• _Given exercise 1_
Put the listing lines from the start of the listing through the line containing "(x=284, y=326)", inclusive, into a Markdown table with the columns Row and Entry. Number each line in Row and skip blank lines.

• _Supplied text_
How to generate sequence number for a set of rows while Insert?

Question

The original question was - how to attach a sequence number to a set of rows which are extracted from an xml string.

Updated script below. Adopted from the solution provided by user @T N .

I just need to know whether this script is correct or am i doing anything wrong.

Note:- this seems to produce the correct result though!

Update:06/25/24 - I am still looking for an answer.

CREATE TABLE [dbo].[UseSequence](
    [UId] [bigint] NOT NULL,
    [Version] [int] NOT NULL,
    [Speed] [int] NOT NULL,
    [TrainType] [int] NOT NULL,
    [HeadEnd] [int] NOT NULL,
    [Restricted] [int] NOT NULL,
    [Sequence] [int] NOT NULL
);

DECLARE 
    @BulletindataText nvarchar(max)
    ,@BulletinDataXml XML
    ,@BulletinSpeedsXml xml
    ,@DigitalUID    bigint
    ,@Version int;
;

Set @BulletindataText = '<BulletinData>
    <Bul>       
        <BulletinSpeeds>
            <BulletinSpeedRestriction>
                <Speed >30</Speed>
                <TrainType Numeric="2">Passenger</TrainType>
                <HeadEndOnlySpeedRestriction Numeric="2">No</HeadEndOnlySpeedRestriction>
                <RestrictedSpeed Numeric="2">No</RestrictedSpeed>
            </BulletinSpeedRestriction>
            <BulletinSpeedRestriction>
                <Speed >30</Speed>
                <TrainType Numeric="1">Freight</TrainType>
                <HeadEndOnlySpeedRestriction Numeric="2">No</HeadEndOnlySpeedRestriction>
                <RestrictedSpeed Numeric="2">No</RestrictedSpeed>
            </BulletinSpeedRestriction>
            <BulletinSpeedRestriction>
                <Speed >30</Speed>
                <TrainType Numeric="3">Intermodal</TrainType>
                <HeadEndOnlySpeedRestriction Numeric="2">No</HeadEndOnlySpeedRestriction>
                <RestrictedSpeed Numeric="2">No</RestrictedSpeed>
            </BulletinSpeedRestriction>
            <BulletinSpeedRestriction>
                <Speed >30</Speed>
                <TrainType Numeric="6">Commuter</TrainType>
                <HeadEndOnlySpeedRestriction Numeric="2">No</HeadEndOnlySpeedRestriction>
                <RestrictedSpeed Numeric="2">No</RestrictedSpeed>
            </BulletinSpeedRestriction>
            <BulletinSpeedRestriction>
                <Speed >30</Speed>
                <TrainType Numeric="5">TiltTrain</TrainType>
                <HeadEndOnlySpeedRestriction Numeric="2">No</HeadEndOnlySpeedRestriction>
                <RestrictedSpeed Numeric="2">No</RestrictedSpeed>
            </BulletinSpeedRestriction>
            <BulletinSpeedRestriction>
                <Speed >30</Speed>
                <TrainType Numeric="4">HighSpeedPassenger</TrainType>
                <HeadEndOnlySpeedRestriction Numeric="2">No</HeadEndOnlySpeedRestriction>
                <RestrictedSpeed Numeric="2">No</RestrictedSpeed>
            </BulletinSpeedRestriction>
        </BulletinSpeeds>
    </Bul>
</BulletinData>'
;

SET @BulletinDataXml = cast(@BulletinDataText as xml)

Records from a data source:
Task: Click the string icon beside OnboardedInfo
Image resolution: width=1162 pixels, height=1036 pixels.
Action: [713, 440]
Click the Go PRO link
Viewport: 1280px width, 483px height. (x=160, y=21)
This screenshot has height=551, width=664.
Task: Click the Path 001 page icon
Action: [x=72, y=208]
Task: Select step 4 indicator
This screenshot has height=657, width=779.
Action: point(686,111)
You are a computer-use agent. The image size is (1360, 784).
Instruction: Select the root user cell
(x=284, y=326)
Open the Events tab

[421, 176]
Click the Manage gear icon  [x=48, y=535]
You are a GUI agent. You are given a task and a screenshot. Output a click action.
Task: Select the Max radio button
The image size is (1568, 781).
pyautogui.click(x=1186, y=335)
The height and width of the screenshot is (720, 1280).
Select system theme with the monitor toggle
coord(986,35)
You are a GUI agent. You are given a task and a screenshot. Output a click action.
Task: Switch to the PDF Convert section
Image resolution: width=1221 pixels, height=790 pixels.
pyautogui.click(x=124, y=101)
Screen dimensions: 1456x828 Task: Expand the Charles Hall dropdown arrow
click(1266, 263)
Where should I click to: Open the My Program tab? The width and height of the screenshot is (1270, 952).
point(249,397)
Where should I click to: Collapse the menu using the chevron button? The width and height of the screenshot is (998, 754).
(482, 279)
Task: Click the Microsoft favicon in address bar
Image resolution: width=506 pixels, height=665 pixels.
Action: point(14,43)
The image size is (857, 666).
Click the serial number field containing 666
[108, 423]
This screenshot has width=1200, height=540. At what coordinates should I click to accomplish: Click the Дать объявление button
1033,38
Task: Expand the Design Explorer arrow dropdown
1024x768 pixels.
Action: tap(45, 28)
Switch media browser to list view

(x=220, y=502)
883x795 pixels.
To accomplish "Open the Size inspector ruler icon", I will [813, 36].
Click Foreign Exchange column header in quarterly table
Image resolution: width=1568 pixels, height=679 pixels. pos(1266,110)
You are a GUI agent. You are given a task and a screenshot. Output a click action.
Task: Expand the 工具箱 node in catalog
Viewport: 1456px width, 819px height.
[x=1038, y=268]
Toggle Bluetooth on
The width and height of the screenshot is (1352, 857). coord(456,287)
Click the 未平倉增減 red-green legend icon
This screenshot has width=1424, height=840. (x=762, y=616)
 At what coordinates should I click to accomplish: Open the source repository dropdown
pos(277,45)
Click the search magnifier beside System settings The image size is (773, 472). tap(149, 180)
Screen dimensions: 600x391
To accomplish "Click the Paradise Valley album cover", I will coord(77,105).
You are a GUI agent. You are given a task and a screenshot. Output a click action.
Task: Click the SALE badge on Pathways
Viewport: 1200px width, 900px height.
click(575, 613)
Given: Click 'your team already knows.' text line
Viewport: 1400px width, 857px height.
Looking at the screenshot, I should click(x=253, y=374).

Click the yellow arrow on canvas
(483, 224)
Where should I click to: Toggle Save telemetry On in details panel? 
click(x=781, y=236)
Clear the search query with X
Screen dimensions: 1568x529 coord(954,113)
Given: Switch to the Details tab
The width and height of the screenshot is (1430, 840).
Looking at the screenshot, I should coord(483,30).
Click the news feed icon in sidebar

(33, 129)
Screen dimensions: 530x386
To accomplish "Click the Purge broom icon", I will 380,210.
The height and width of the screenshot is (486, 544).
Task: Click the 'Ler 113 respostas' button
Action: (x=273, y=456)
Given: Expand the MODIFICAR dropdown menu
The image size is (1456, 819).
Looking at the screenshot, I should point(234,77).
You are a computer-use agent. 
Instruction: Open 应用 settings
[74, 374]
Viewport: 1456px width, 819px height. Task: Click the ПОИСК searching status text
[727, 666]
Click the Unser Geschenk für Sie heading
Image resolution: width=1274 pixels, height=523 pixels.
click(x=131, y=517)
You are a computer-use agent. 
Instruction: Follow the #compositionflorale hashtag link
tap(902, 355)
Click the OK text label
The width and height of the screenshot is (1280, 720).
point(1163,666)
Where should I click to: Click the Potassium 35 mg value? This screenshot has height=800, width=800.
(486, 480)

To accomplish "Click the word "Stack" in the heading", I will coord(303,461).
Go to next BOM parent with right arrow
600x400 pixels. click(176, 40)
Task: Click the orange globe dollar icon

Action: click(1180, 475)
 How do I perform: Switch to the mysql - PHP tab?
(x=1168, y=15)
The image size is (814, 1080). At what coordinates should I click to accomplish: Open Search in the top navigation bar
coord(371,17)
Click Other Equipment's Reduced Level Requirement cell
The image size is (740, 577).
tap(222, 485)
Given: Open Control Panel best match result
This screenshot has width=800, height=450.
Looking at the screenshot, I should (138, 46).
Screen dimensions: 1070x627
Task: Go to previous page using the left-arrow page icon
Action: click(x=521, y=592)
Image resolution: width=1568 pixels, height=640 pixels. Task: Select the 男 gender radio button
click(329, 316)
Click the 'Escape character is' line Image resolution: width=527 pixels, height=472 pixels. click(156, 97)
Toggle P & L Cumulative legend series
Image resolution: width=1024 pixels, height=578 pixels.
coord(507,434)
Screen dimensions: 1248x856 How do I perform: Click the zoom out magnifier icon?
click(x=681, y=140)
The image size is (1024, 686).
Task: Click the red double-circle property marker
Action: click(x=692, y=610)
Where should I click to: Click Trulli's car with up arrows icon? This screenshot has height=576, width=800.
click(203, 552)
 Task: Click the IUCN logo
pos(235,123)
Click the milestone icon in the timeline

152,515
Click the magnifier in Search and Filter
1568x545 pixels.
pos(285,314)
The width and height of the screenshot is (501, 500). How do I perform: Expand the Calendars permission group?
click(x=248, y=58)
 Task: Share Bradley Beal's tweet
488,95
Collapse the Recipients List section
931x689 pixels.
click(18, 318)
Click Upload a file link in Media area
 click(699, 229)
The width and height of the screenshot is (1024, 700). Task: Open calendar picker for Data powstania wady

• _Given exercise 2_
Answer these about the forum question on sequence numbers:
(a) Whose solution was the updated script adopted from?
(b) What date appears in the update note?
(c) What data type is the UId column declared as?

• _Problem solution 1_
| Row | Entry |
|---|---|
| 1 | Task: Click the string icon beside OnboardedInfo |
| 2 | Image resolution: width=1162 pixels, height=1036 pixels. |
| 3 | Action: [713, 440] |
| 4 | Click the Go PRO link |
| 5 | Viewport: 1280px width, 483px height. (x=160, y=21) |
| 6 | This screenshot has height=551, width=664. |
| 7 | Task: Click the Path 001 page icon |
| 8 | Action: [x=72, y=208] |
| 9 | Task: Select step 4 indicator |
| 10 | This screenshot has height=657, width=779. |
| 11 | Action: point(686,111) |
| 12 | You are a computer-use agent. The image size is (1360, 784). |
| 13 | Instruction: Select the root user cell |
| 14 | (x=284, y=326) |

• _Problem solution 2_
(a) User @T N
(b) 06/25/24
(c) bigint